BRIEF → Gather all lines in the entries that include the word "computer".

RECORD EXCERPTS →
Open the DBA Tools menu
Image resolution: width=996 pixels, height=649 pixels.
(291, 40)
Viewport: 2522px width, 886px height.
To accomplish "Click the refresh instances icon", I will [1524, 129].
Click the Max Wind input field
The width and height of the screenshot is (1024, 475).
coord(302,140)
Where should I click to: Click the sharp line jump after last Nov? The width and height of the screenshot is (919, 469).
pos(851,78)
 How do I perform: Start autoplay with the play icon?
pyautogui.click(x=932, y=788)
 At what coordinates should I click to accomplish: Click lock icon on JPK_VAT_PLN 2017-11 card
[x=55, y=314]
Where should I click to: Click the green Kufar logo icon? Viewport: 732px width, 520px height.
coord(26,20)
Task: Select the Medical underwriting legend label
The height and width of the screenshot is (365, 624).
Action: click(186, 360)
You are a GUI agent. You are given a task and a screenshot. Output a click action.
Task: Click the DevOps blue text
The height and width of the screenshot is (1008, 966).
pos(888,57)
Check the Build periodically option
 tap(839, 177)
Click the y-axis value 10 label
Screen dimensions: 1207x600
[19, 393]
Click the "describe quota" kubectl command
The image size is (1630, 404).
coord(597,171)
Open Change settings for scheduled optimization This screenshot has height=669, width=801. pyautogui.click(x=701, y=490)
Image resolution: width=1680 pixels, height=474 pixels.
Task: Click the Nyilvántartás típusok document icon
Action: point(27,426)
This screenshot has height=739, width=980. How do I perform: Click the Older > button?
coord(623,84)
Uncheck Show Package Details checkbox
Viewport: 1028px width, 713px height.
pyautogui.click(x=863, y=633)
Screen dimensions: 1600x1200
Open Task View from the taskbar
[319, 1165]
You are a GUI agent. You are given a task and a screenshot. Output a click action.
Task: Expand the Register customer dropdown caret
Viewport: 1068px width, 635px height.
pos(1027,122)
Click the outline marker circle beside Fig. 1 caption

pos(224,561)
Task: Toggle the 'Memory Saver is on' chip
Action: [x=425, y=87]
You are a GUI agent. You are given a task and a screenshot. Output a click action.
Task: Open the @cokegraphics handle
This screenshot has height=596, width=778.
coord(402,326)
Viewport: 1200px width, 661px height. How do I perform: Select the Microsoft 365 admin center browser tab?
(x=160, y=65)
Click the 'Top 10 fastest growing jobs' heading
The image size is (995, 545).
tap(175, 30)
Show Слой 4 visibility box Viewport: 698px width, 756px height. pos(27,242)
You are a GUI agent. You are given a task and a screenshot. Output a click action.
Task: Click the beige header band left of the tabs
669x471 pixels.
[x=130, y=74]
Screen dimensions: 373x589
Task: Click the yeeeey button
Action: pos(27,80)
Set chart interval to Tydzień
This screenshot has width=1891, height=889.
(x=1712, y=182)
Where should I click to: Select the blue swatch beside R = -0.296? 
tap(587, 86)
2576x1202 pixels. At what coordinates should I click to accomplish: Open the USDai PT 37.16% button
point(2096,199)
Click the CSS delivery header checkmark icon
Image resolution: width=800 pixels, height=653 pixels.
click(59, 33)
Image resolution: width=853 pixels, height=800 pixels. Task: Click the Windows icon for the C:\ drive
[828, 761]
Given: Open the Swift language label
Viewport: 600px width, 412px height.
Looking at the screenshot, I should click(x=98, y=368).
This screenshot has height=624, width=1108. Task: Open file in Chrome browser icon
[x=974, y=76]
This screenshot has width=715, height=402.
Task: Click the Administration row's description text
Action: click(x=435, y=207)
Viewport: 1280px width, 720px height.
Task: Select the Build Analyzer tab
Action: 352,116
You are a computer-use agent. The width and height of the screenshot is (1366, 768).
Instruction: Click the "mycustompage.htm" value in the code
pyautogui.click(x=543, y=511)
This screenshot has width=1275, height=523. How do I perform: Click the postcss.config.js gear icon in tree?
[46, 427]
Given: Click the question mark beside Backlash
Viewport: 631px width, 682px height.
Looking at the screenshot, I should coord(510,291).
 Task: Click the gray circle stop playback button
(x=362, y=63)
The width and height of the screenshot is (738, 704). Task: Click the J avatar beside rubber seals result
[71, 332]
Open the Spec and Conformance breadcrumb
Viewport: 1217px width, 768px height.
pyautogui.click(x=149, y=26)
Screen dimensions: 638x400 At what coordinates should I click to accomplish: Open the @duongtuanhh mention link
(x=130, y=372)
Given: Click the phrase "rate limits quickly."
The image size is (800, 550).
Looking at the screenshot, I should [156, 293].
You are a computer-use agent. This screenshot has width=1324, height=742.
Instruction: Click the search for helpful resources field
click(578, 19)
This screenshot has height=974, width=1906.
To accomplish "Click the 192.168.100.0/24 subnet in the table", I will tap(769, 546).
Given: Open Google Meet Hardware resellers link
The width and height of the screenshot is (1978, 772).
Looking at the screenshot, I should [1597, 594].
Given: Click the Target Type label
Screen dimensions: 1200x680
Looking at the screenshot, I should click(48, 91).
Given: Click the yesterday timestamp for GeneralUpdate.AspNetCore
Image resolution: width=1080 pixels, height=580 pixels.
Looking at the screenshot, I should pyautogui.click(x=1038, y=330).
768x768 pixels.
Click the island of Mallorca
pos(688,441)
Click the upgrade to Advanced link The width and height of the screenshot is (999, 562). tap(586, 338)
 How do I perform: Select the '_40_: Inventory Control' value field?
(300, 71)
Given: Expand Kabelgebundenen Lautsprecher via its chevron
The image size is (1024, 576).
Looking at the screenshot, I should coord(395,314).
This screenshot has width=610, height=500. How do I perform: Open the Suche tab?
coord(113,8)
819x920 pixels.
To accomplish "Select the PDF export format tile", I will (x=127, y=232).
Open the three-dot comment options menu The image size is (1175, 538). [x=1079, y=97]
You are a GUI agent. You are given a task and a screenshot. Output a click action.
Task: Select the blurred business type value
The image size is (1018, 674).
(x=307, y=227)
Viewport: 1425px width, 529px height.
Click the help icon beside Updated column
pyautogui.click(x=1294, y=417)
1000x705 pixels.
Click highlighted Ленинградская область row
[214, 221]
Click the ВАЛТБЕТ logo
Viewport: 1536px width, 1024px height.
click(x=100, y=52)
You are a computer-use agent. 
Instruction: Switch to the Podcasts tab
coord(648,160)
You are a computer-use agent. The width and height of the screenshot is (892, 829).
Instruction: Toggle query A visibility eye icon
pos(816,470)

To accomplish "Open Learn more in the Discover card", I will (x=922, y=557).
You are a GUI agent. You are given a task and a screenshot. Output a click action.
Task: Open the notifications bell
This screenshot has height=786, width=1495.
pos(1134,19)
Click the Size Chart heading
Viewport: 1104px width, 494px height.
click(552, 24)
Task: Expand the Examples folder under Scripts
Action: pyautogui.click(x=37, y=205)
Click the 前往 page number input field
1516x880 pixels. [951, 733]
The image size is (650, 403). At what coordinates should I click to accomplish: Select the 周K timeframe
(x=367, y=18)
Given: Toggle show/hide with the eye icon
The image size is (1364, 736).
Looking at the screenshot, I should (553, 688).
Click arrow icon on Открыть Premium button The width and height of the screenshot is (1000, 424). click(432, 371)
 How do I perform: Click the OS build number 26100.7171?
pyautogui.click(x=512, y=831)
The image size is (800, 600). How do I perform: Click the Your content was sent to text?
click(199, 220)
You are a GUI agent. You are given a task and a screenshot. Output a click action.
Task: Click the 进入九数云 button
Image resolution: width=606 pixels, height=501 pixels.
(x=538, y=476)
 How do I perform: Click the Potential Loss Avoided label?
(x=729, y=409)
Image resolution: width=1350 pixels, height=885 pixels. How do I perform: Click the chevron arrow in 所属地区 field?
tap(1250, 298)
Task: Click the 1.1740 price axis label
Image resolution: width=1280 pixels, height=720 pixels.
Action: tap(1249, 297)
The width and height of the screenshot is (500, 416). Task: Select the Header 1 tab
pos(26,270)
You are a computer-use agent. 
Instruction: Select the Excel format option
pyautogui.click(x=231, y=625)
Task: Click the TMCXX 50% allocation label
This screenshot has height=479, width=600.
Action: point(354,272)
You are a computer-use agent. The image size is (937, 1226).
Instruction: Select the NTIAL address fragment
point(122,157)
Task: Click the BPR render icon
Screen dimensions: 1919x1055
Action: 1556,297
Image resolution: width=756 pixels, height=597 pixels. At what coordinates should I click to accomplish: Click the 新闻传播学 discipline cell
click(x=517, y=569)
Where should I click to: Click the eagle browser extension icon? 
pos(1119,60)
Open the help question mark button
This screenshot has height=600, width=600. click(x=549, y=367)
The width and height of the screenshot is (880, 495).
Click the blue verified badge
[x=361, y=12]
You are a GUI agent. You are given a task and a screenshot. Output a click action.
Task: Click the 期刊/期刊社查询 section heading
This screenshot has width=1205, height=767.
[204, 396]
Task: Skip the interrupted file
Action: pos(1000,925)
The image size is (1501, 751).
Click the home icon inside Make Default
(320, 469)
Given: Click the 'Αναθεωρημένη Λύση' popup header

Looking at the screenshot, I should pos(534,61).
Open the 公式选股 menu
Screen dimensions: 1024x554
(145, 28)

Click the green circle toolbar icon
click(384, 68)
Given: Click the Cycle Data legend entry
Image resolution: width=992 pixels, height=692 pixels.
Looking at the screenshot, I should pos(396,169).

REPLY →
You are a computer-use agent. The width and height of the screenshot is (1366, 768).
You are a computer-use agent. This screenshot has width=1324, height=742.
You are a computer-use agent. 
You are a computer-use agent. The width and height of the screenshot is (892, 829).
You are a computer-use agent. 
You are a computer-use agent. The image size is (937, 1226).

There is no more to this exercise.